Of course, Mr. Brown, who retired in 1955, would move up the design ladder as his clients climbed the socio-economic ladder. The exhibit expertly traces this trajectory by showing early commissions for diminutive storefronts – one complete with the geometric pattern for the terrazzo ‘apron’ outside the front door – to a design for the women’s clothing store chain Cherry’s, and then to his earliest industrial buildings.

A sketch of the Balfour Building. (Dave LeBlanc for the Globe and Mail)

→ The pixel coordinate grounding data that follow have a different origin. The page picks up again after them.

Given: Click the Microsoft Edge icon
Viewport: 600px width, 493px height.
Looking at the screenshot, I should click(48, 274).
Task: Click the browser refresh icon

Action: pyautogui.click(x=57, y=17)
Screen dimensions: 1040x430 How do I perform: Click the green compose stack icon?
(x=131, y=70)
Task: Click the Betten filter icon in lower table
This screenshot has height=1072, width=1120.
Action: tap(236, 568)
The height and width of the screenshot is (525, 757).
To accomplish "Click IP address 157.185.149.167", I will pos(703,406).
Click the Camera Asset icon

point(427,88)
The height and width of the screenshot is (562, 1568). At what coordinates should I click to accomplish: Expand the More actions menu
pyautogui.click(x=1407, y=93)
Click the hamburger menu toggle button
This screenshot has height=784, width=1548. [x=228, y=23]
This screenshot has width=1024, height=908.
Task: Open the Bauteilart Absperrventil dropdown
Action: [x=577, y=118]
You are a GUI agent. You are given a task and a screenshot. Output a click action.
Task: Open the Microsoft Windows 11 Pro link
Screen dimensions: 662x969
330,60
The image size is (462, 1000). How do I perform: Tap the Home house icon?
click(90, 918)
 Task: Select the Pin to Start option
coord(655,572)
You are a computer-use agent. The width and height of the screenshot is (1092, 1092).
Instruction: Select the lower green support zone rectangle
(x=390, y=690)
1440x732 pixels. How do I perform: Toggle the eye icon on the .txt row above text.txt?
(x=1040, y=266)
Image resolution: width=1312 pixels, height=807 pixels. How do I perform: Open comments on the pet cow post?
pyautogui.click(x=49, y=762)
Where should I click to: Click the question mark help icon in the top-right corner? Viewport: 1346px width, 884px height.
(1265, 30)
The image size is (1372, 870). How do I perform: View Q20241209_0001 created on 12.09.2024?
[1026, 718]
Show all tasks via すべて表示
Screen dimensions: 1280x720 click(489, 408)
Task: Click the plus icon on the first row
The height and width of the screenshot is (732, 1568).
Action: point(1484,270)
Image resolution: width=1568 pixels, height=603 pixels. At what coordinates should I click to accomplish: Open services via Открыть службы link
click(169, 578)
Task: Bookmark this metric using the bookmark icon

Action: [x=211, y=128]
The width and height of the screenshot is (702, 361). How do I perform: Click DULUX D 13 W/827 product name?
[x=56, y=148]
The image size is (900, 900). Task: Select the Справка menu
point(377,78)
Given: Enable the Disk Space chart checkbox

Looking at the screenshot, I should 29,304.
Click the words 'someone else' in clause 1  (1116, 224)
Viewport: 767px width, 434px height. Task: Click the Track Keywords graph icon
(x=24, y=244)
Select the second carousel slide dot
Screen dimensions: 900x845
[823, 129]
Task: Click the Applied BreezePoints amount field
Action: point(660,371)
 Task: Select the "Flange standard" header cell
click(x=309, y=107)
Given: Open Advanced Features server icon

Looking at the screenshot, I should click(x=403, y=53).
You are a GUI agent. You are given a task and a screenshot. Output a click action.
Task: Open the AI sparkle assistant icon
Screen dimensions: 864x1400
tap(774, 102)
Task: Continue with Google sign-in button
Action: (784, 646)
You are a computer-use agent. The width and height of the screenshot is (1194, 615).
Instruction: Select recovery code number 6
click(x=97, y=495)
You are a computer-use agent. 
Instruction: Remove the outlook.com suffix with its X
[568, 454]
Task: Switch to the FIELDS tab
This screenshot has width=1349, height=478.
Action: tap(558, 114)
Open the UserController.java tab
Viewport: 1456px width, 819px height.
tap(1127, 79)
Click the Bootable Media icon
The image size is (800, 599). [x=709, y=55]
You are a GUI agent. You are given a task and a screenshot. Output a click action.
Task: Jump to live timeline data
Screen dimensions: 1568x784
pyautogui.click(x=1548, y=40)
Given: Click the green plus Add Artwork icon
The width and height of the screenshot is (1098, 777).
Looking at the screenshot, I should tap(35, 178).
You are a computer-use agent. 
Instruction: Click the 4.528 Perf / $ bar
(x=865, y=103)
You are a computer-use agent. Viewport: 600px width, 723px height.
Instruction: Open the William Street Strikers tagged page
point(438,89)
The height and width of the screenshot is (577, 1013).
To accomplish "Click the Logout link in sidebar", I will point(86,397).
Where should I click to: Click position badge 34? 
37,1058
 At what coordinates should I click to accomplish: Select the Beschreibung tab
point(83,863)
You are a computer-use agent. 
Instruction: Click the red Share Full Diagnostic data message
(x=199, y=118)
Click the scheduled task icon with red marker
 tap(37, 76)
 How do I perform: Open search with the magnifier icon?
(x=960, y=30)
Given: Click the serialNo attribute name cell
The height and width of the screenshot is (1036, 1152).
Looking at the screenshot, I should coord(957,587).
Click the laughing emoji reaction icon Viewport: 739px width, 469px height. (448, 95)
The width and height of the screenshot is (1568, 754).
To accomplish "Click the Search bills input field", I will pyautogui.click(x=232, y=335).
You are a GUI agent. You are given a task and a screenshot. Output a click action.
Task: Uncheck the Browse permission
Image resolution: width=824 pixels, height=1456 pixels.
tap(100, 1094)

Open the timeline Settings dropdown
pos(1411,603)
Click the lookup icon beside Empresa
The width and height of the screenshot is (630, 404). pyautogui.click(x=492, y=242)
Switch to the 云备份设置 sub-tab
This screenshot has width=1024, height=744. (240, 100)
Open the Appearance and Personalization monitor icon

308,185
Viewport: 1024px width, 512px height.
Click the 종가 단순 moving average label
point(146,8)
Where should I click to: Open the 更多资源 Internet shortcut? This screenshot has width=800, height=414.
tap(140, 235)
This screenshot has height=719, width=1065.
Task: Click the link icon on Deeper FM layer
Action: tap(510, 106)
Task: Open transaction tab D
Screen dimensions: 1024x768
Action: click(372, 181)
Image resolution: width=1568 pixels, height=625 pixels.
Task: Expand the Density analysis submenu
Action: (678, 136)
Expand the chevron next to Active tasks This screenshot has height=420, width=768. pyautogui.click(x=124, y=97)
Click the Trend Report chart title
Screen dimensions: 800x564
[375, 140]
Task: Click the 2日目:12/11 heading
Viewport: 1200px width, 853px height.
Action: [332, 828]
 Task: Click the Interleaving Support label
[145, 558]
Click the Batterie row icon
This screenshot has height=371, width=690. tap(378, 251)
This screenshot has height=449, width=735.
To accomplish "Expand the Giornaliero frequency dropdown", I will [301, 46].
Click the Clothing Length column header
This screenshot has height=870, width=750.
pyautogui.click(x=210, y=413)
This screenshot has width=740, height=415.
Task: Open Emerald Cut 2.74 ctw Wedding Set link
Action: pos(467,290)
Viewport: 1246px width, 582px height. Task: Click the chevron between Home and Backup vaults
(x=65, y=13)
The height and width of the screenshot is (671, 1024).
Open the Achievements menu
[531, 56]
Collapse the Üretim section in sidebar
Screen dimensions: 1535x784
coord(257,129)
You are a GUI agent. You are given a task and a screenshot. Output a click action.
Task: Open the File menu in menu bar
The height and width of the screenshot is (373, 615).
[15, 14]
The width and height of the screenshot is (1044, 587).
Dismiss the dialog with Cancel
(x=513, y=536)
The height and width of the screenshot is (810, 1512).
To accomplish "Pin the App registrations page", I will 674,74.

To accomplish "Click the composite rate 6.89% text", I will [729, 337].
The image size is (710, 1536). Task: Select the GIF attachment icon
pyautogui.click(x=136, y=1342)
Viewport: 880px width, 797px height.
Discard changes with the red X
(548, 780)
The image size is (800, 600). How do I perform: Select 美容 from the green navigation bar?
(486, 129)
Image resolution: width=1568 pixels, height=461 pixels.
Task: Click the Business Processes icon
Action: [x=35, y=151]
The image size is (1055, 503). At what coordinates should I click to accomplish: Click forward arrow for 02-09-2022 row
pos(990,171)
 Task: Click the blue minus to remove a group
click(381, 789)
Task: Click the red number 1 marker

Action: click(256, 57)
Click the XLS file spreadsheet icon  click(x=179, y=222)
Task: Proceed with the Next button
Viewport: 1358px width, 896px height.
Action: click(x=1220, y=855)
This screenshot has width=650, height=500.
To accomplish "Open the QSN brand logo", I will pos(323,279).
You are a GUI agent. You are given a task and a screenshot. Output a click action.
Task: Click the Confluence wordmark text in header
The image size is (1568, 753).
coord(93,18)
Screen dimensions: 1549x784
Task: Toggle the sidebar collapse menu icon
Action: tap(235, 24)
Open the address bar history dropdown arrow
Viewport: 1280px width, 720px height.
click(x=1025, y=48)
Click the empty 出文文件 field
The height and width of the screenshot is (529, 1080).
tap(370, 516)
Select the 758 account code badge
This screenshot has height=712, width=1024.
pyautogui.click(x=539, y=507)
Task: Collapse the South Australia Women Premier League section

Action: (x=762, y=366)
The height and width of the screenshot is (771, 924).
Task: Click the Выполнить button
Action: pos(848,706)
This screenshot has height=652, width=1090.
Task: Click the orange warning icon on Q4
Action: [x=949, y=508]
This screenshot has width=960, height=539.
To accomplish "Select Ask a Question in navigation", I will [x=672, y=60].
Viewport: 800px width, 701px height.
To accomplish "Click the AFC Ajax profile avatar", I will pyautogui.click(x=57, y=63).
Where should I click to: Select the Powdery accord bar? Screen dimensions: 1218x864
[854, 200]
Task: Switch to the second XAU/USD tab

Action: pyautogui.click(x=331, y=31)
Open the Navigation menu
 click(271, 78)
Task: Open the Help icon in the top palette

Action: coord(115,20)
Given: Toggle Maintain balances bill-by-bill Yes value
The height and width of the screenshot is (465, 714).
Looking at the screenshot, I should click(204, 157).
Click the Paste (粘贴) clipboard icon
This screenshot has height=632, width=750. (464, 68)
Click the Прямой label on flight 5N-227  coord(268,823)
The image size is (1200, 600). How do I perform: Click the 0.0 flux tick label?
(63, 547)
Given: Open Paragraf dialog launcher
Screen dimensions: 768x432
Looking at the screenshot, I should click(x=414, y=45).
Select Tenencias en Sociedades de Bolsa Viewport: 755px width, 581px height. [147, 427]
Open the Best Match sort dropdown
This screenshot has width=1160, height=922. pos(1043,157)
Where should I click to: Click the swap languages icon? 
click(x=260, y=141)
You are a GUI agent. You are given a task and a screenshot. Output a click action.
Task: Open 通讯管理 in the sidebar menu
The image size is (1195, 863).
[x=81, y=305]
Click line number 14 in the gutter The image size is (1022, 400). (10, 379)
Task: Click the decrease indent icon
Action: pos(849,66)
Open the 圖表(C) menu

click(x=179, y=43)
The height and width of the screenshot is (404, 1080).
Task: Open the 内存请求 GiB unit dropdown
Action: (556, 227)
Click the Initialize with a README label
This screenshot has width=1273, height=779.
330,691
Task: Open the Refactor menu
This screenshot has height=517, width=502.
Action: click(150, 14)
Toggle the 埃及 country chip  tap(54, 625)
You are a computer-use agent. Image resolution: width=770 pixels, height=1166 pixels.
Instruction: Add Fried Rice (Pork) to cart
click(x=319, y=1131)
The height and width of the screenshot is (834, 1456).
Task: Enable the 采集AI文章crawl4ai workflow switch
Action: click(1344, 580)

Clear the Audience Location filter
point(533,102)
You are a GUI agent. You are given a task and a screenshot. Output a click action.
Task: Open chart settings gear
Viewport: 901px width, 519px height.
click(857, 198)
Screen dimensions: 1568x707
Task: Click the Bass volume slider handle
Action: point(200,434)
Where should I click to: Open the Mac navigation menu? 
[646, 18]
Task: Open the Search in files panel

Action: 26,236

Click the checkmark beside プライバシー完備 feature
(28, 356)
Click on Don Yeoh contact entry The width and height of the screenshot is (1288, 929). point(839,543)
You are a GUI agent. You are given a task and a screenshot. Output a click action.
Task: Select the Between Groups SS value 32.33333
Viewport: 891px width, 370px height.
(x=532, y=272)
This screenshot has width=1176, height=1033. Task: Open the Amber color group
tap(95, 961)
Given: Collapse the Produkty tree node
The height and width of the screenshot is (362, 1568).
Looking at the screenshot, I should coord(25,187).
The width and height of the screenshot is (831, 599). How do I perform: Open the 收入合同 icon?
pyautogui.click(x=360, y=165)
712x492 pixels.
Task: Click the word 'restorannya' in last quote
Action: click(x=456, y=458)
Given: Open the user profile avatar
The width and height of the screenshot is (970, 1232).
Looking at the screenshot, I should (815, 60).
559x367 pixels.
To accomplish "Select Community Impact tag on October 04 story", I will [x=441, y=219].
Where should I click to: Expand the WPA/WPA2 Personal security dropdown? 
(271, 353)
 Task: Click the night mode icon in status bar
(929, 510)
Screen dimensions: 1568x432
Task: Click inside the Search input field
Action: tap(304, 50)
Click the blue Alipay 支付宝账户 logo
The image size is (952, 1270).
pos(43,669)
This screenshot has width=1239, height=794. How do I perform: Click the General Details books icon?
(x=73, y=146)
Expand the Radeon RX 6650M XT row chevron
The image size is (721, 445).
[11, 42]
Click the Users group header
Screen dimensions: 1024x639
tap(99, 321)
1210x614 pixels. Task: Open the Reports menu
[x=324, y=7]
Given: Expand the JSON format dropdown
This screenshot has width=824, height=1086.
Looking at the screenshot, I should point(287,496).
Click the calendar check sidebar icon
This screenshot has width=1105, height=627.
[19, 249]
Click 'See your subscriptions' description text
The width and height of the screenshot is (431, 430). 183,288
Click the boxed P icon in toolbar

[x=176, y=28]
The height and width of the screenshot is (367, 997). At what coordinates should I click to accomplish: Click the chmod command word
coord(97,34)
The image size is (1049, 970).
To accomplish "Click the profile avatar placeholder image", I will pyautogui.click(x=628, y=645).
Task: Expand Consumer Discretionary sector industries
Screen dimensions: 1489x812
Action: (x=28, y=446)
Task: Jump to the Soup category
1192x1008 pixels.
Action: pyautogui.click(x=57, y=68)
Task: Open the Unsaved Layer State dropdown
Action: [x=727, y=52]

Mr. Brown would also design a three-storey Georgian mansion for Mendel Granatstein at 42 St. George St. in 1919. Beginning his career in the rag-sorting trade in 1895, Mr. Granatstein was so successful by the late-teens he formed part of the group that oversaw the construction of the purpose-built and very impressive Beth Jacob Synagogue at 23 Henry St. (also by Mr. Brown). The Granatstein home, interestingly, had a retractable roof over an enclosed porch so the family could use it as a sukkah during Sukkot. Today, only the entrance portico remains in the lobby of the University of Toronto’s Bahen Centre for Information Technology.

Over the course of his career, Mr. Brown would design over 40 private residences and apartment houses, and work on interior renovations for clients such as wool merchant Louis Gelber (his name can be found on a ‘ghost sign’ at the south-west corner of Richmond and Duncan) and Tip Top Tailors founder David Dunkelman.

A sketch of the Granat House. (Dave LeBlanc for the Globe and Mail)

But rather than labour over which buildings remain and which have been lost, curator Ms. Solomon, Director of the Ontario Jewish Archives, says Mr. Brown’s architectural drawings and body of work speaks for itself: “Hopefully it will inspire interest, and people can then go check it out themselves,” she offers.

A large whimsical wall-map by illustrator Daniel Rotsztain points gallery-goers to other Brown works, such as the 1930 Tudor home Mr. Brown designed for himself and his Danish bride at 37 Castle Frank Cres. (but lived in for only a few years due to a broken heart) and the 1920 Primrose Club.

With this exhibit, Benjamin Brown takes his rightful place alongside Edward J. Lennox, John M. Lyle, Frank Darling, John Pearson and other Toronto city-builders of the first half of the twentieth century.

Benjamin Brown, Architect runs until April 23, 2016 at Urbanspace Gallery, 401 Richmond St. W. Gallery is open Monday to Saturday from 9 a.m. to 7 p.m.